# [Instructions for the task]
Set down every line from the one containing "Instruction: Click the" through the last line of the records below, exactly as written, and leave out the pictures.
START Data for review
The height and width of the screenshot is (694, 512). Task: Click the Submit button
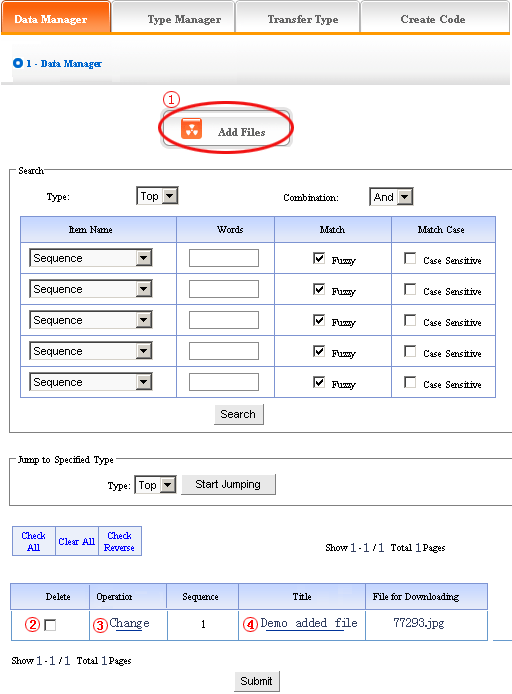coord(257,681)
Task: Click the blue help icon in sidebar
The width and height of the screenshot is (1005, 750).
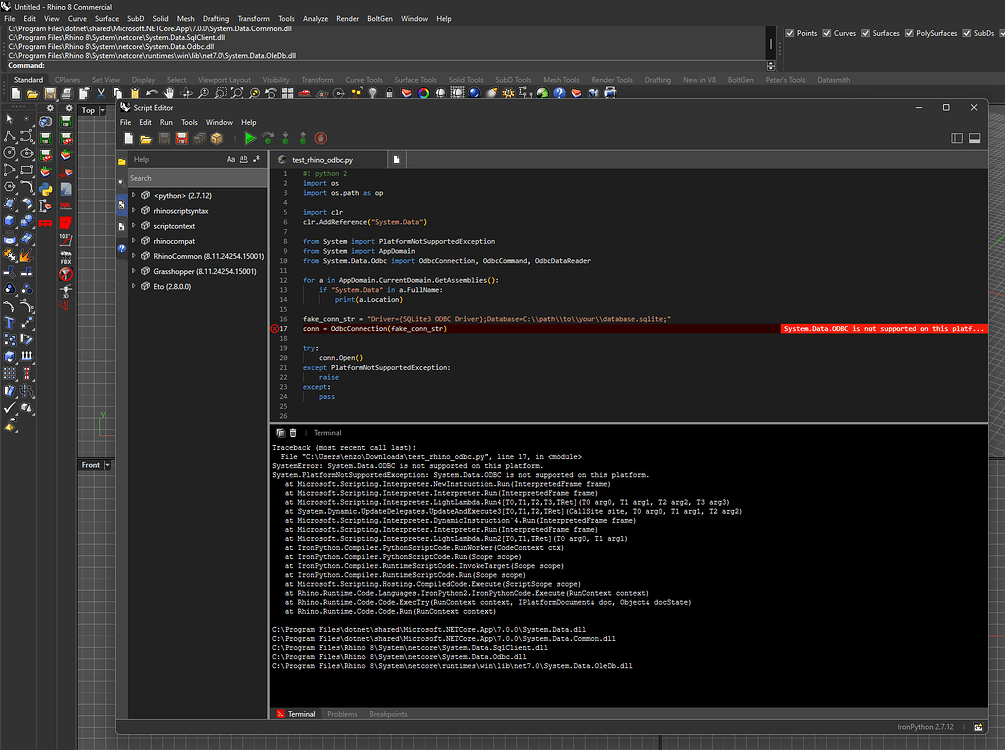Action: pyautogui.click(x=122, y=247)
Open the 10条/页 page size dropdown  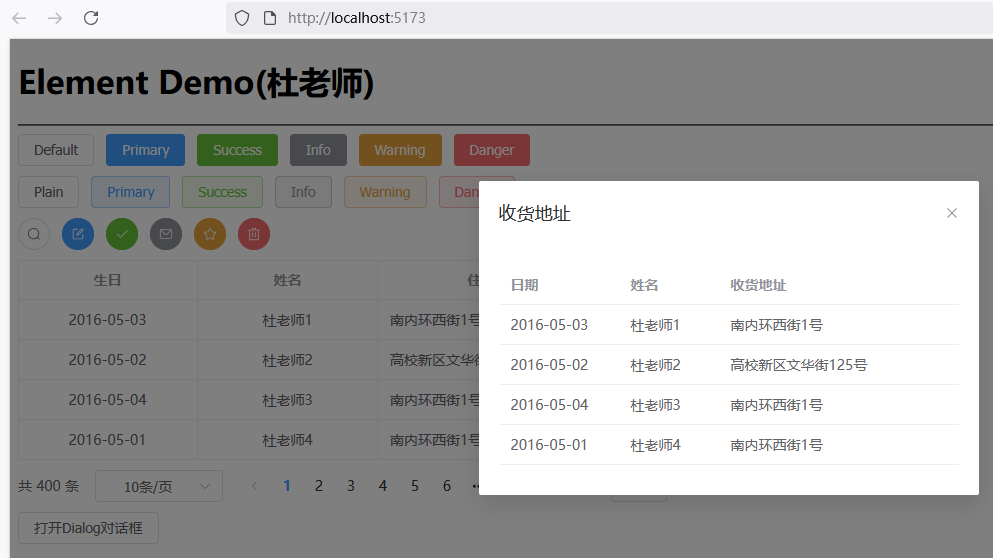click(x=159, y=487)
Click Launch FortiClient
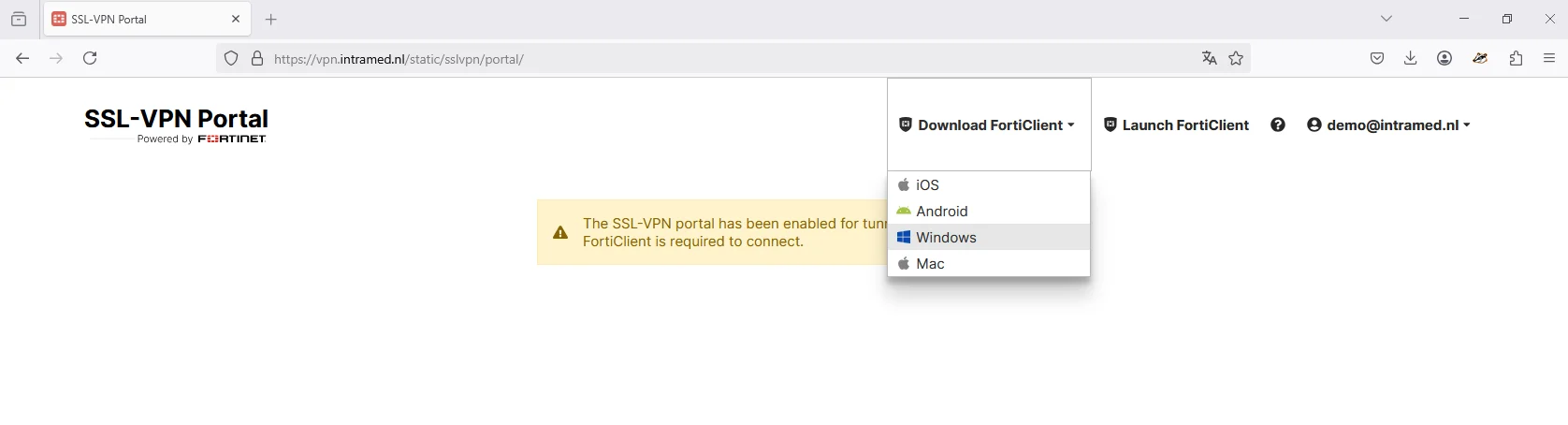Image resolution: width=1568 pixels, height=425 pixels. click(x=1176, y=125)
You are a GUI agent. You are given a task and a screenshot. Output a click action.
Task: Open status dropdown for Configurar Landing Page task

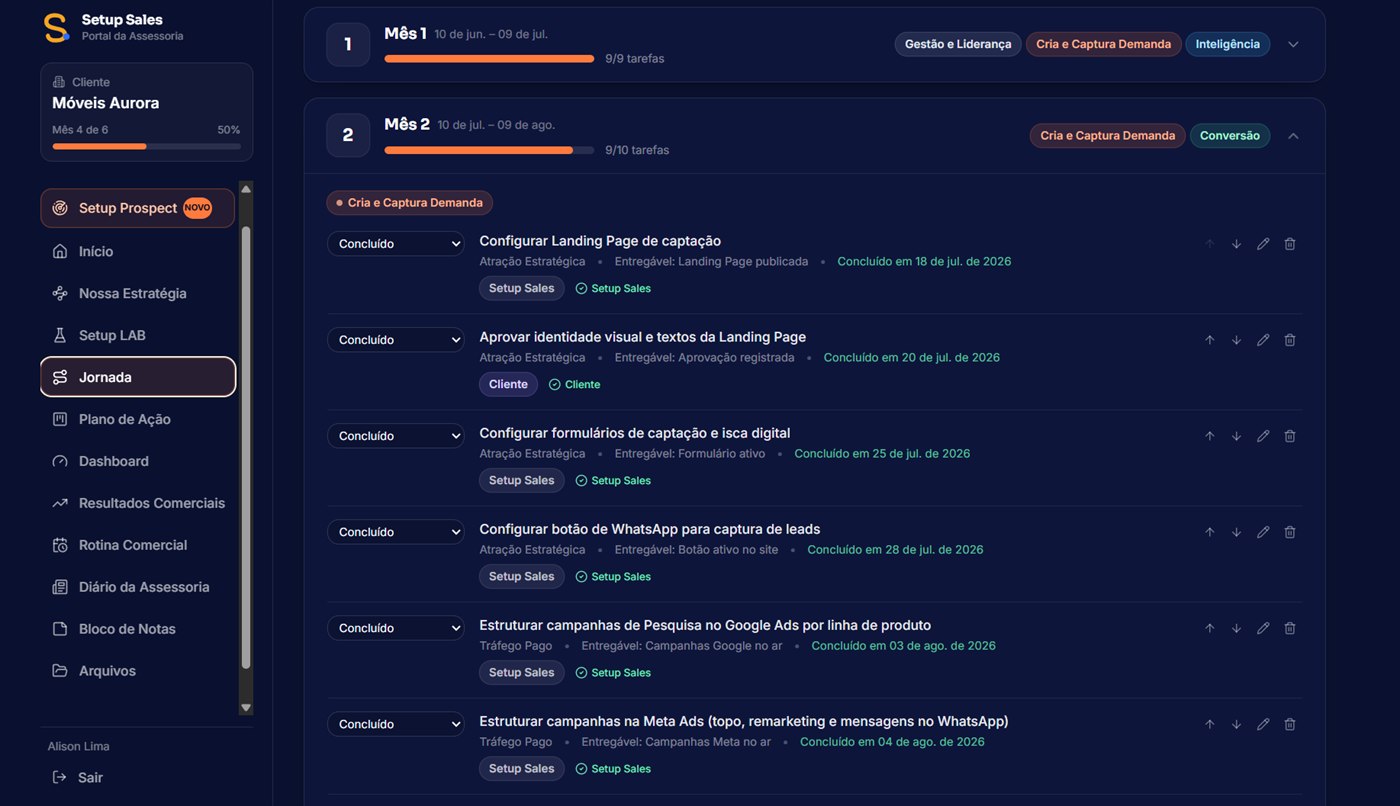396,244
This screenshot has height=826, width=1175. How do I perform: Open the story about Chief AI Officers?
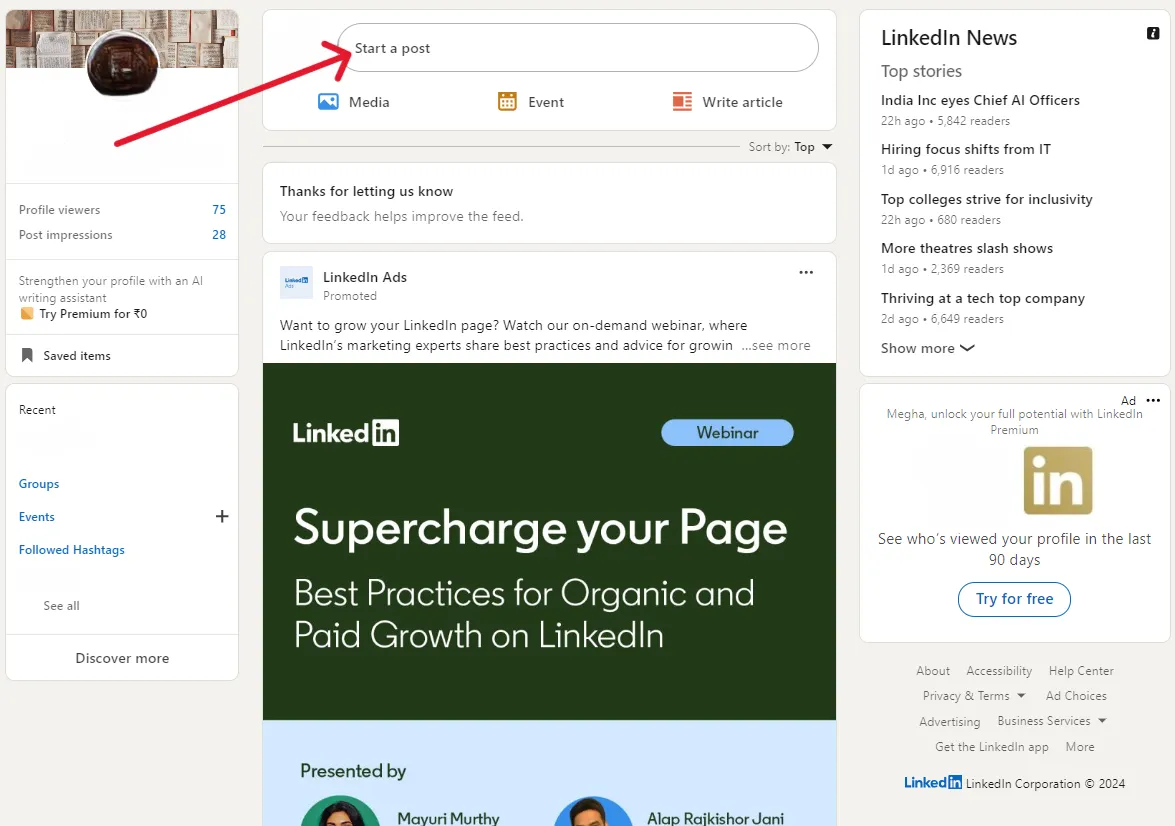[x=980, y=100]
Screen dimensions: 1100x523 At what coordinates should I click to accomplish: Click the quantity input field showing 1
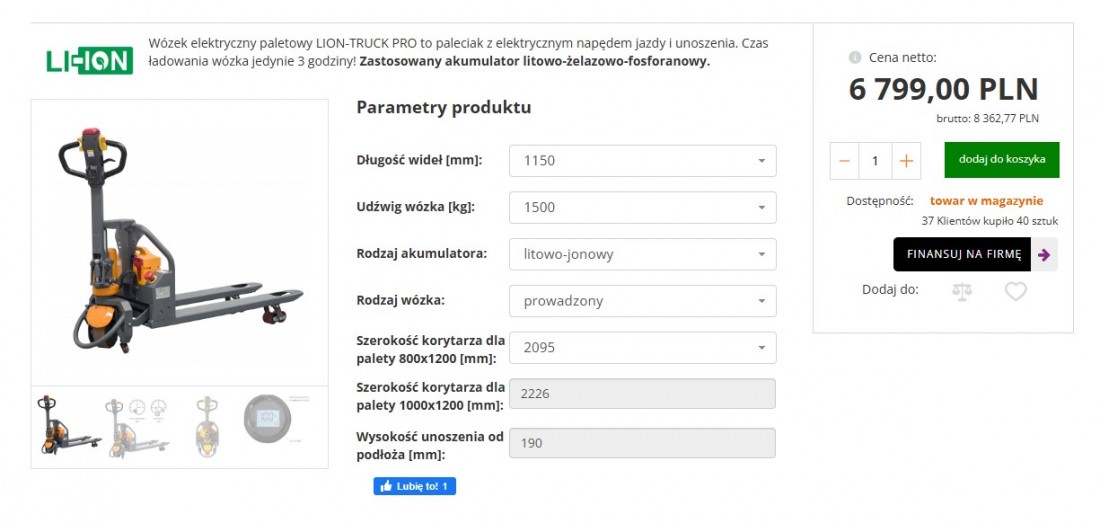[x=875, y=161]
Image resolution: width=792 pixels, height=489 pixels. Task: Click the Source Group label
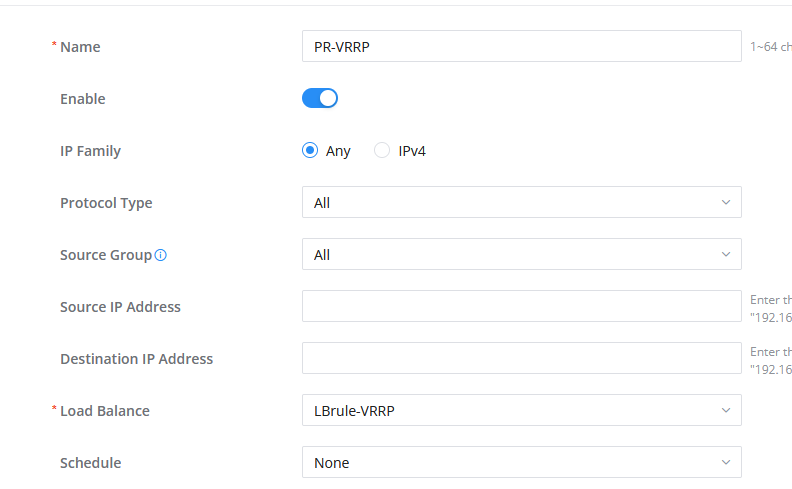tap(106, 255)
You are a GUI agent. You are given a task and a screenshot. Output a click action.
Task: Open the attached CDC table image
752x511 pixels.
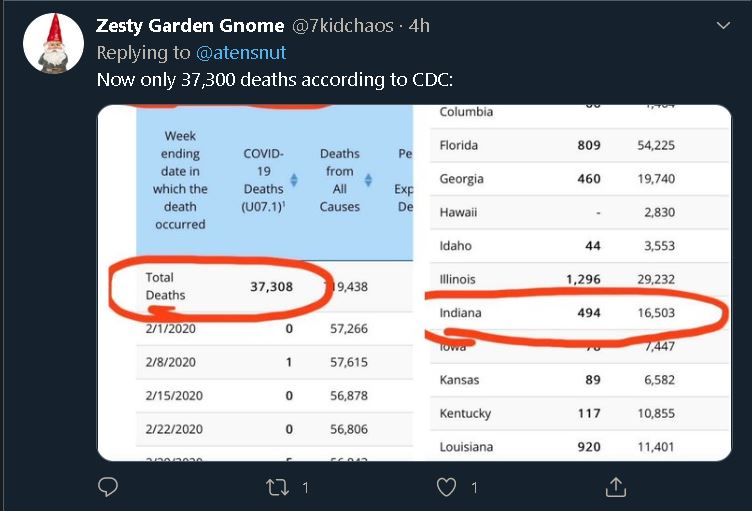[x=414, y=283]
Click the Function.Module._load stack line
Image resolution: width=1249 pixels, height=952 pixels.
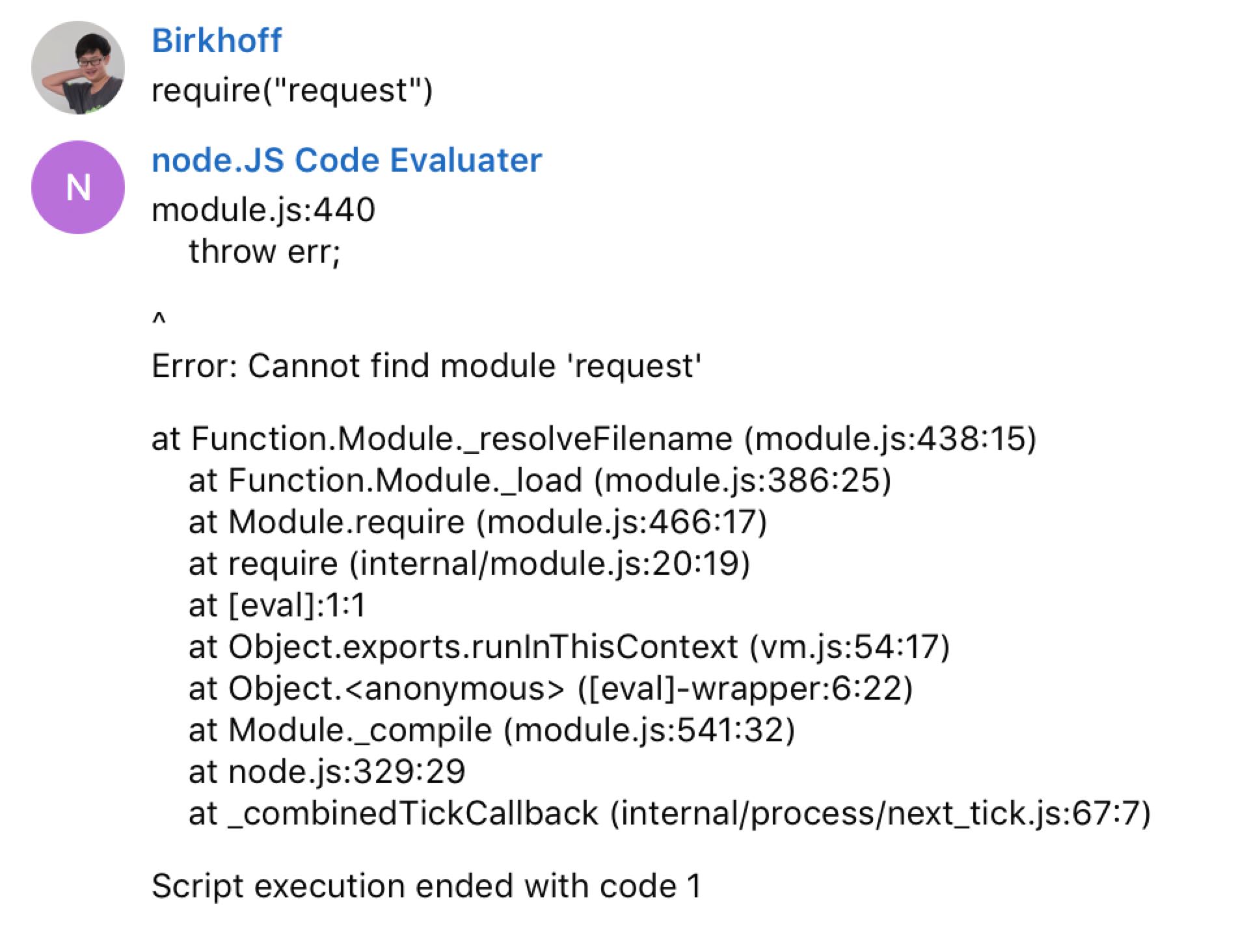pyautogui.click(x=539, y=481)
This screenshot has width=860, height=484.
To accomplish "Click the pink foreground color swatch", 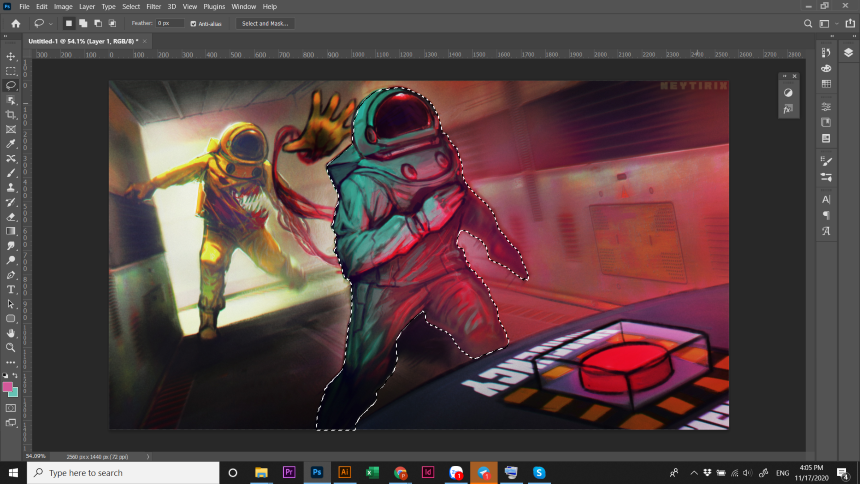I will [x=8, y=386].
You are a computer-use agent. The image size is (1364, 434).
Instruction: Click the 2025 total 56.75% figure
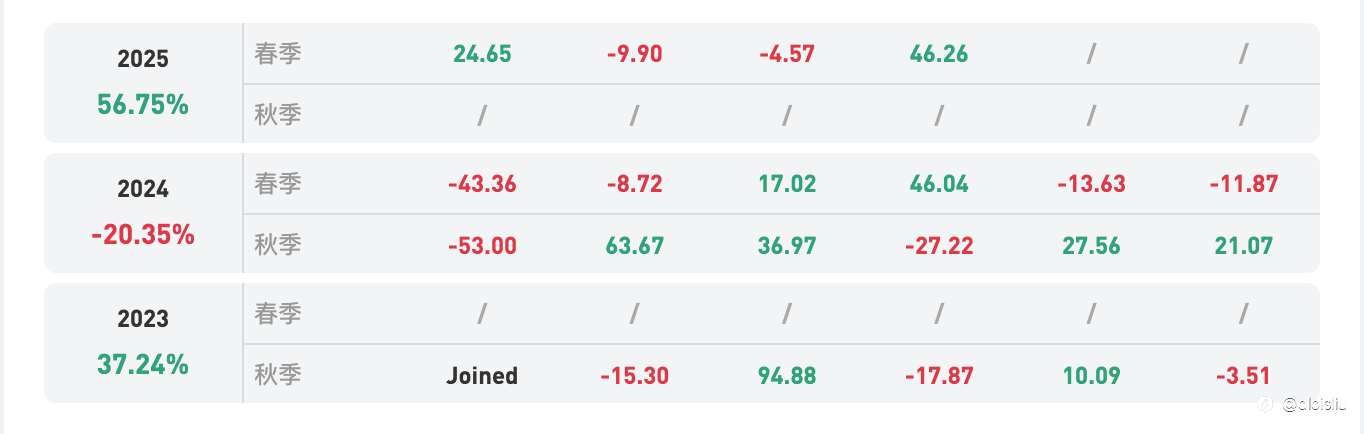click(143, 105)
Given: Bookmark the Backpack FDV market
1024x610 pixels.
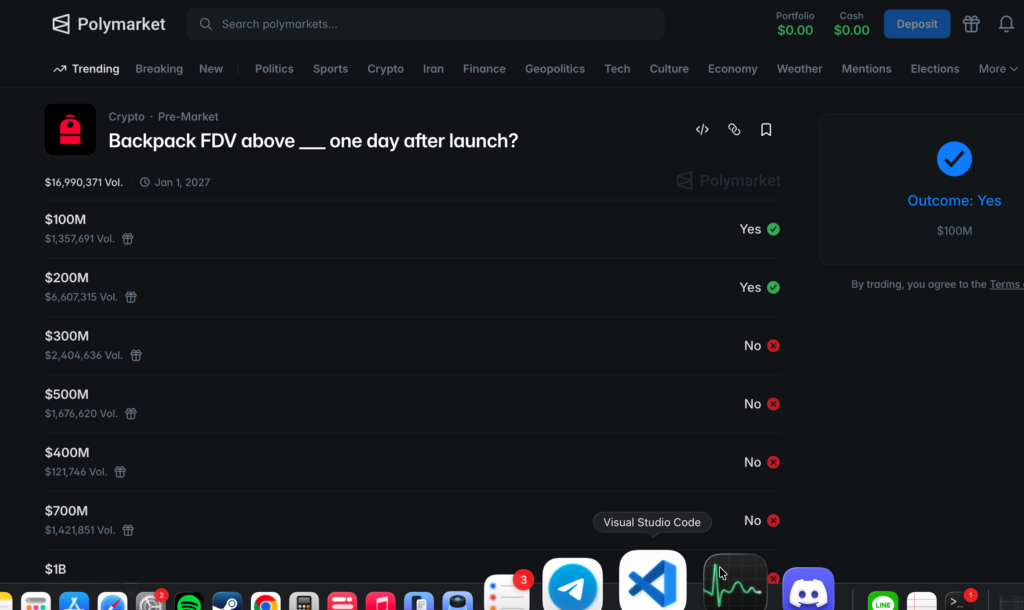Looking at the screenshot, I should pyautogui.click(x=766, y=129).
END Data for review
# [Solution for this task]
Instruction: Click the 2025 total 56.75% figure
click(143, 105)
Given: Bookmark the Backpack FDV market
1024x610 pixels.
Looking at the screenshot, I should pyautogui.click(x=766, y=129).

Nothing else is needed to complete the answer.